PROMPT: Quote the lines below, from the line that contains "You are a computer-use" through the line that contains "Looking at the screenshot, I should tap(42, 27).", and leave the pictures out.

MATERIAL FOR THIS TASK:
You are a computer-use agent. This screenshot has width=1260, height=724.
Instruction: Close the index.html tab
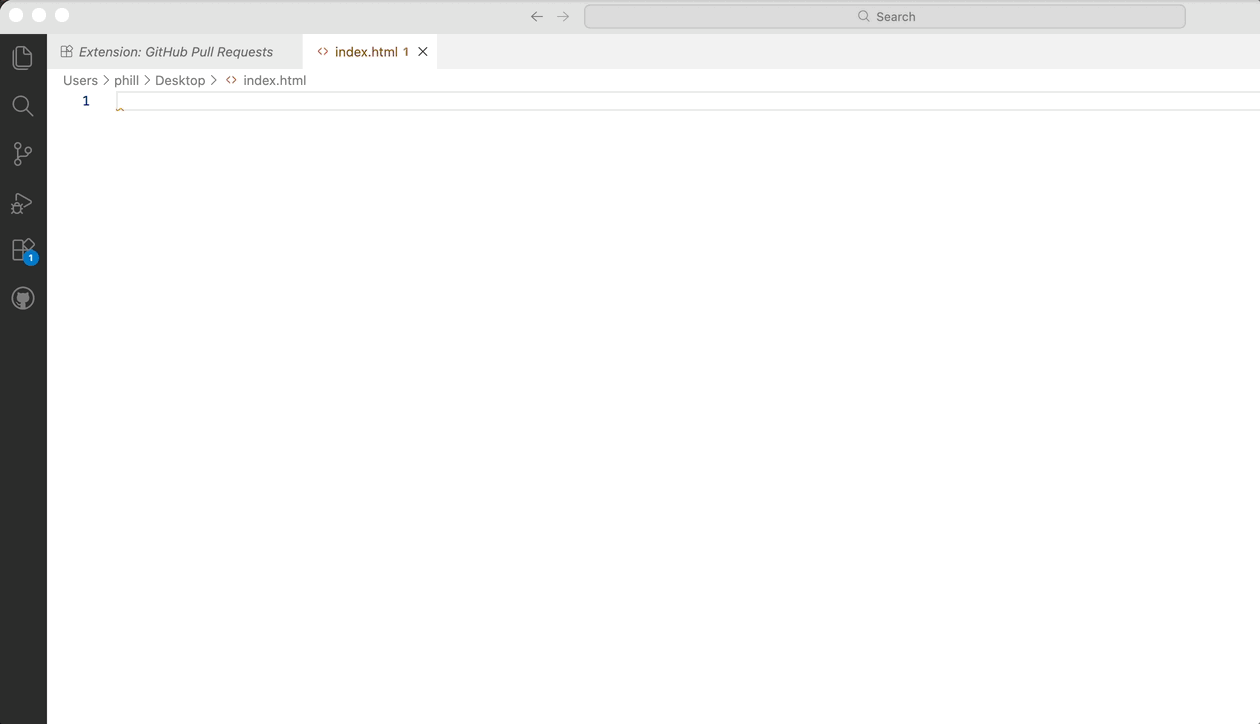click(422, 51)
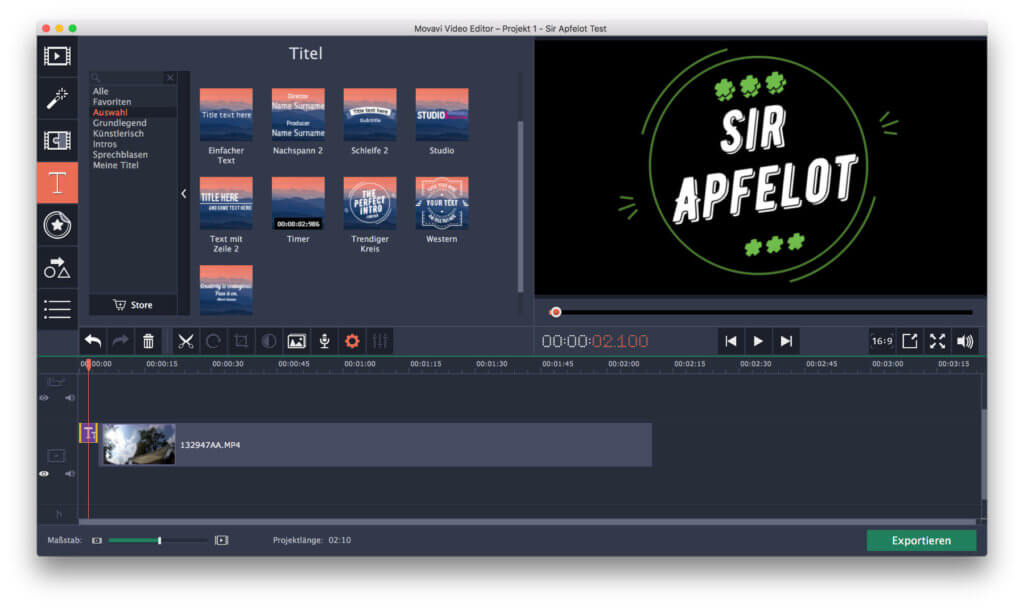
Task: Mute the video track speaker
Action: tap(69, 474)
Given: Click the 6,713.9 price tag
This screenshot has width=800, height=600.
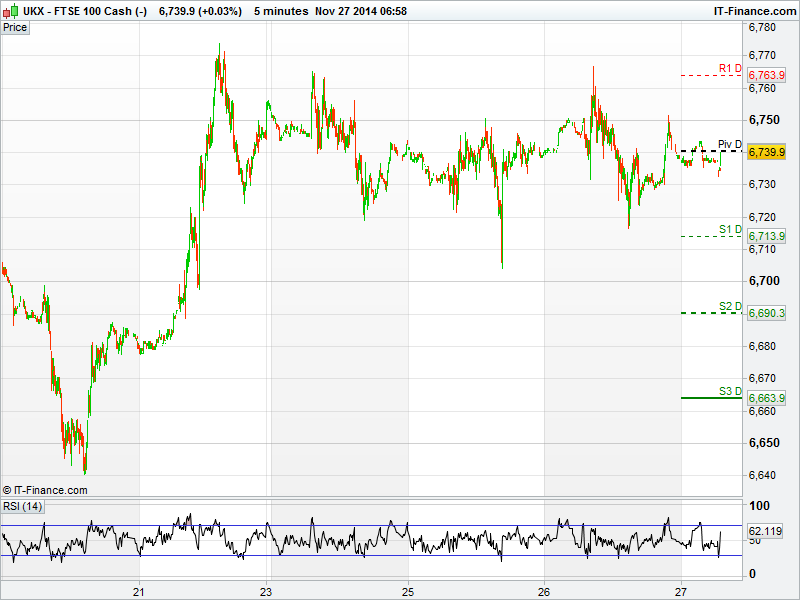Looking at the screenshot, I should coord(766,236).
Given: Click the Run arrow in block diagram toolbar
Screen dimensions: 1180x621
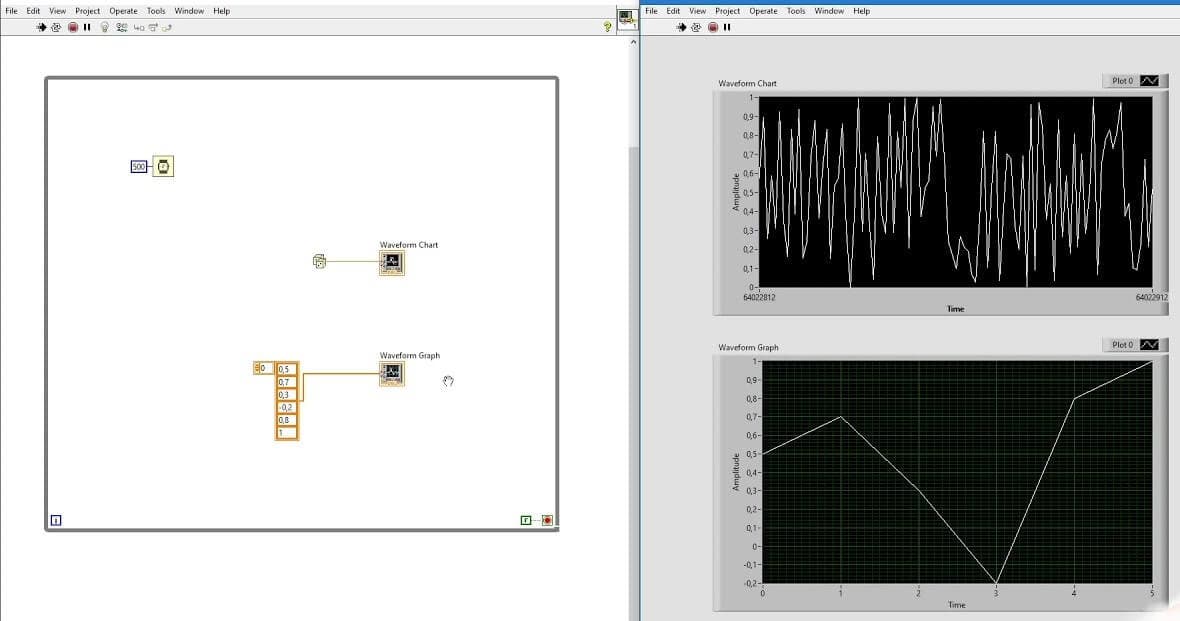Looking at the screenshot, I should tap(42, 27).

--

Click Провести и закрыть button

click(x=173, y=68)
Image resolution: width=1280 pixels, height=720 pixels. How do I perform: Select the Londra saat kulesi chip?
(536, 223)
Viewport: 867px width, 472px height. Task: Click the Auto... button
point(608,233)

* * *

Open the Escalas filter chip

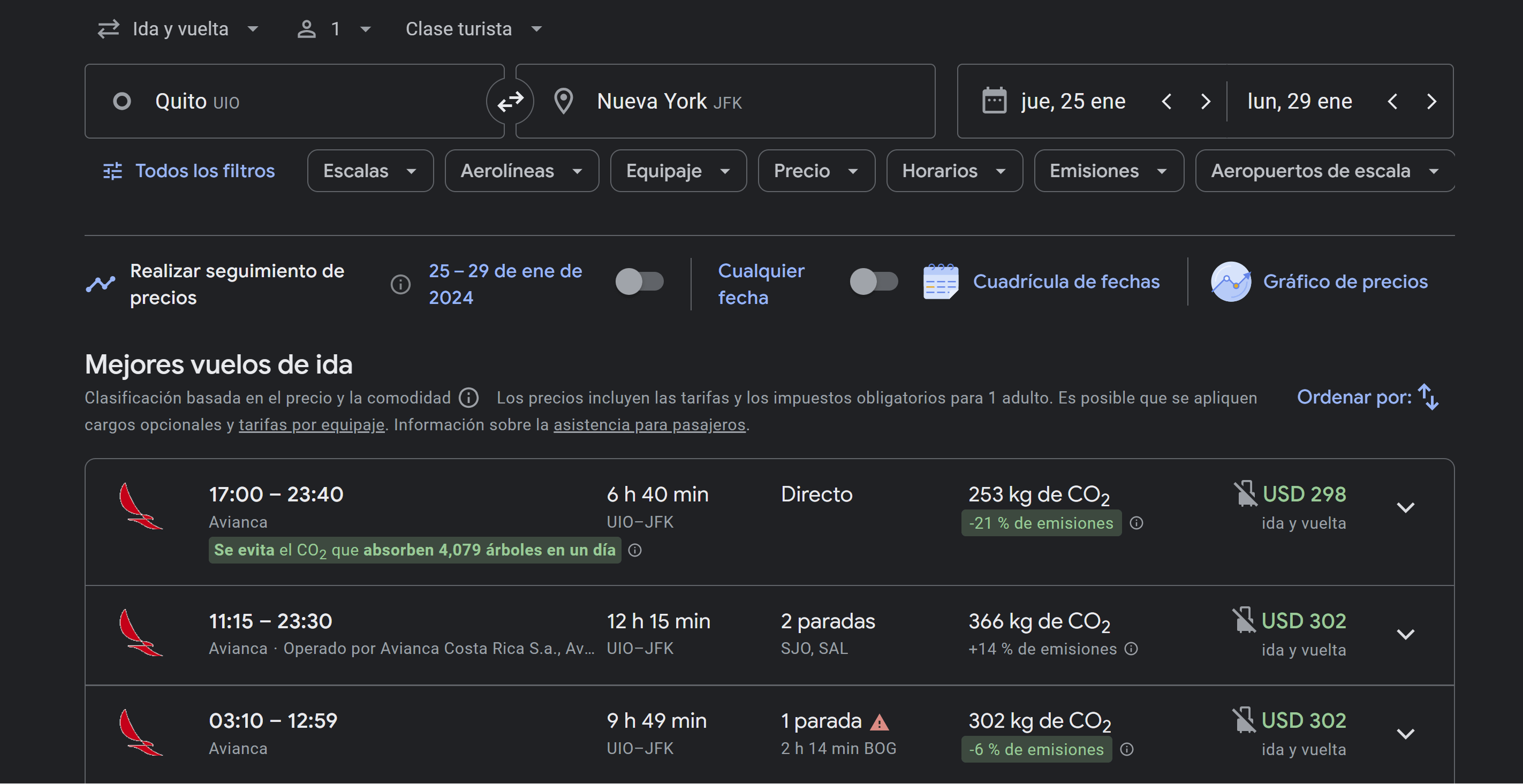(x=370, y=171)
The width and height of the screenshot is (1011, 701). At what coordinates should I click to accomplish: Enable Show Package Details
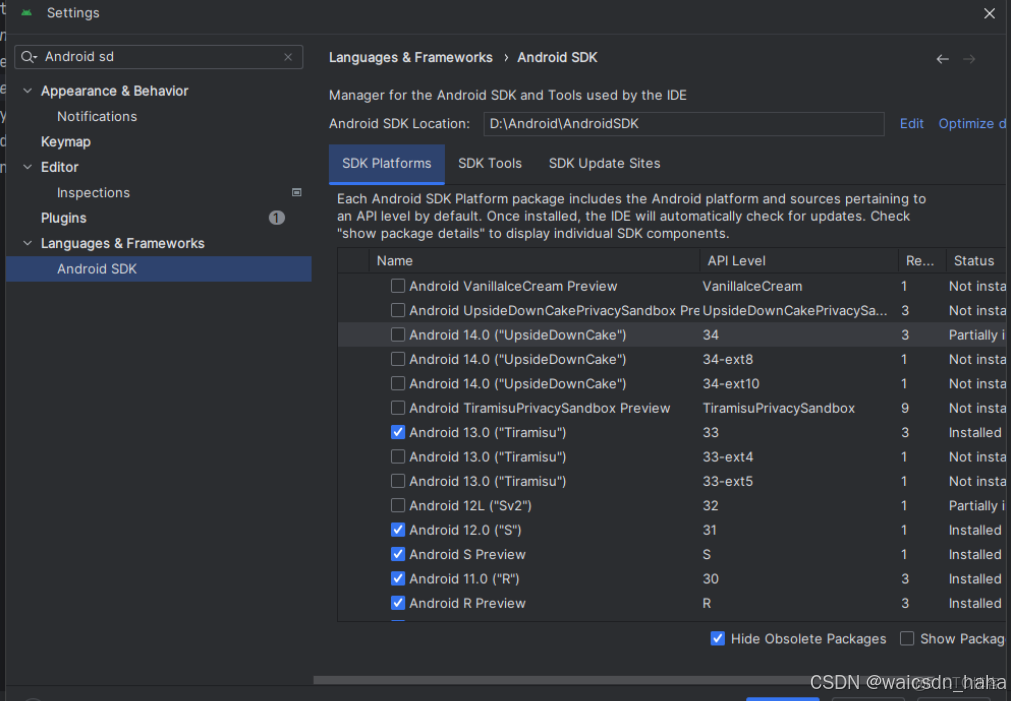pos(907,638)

RESPONSE TO THE EXERCISE:
You are a computer-use agent. This screenshot has width=1260, height=724.
Instruction: Close the index.html tab
click(422, 51)
Task: Mute the video track speaker
Action: tap(69, 474)
Given: Click the 6,713.9 price tag
This screenshot has width=800, height=600.
Looking at the screenshot, I should coord(766,236).
Given: Click the Run arrow in block diagram toolbar
Screen dimensions: 1180x621
Looking at the screenshot, I should tap(42, 27).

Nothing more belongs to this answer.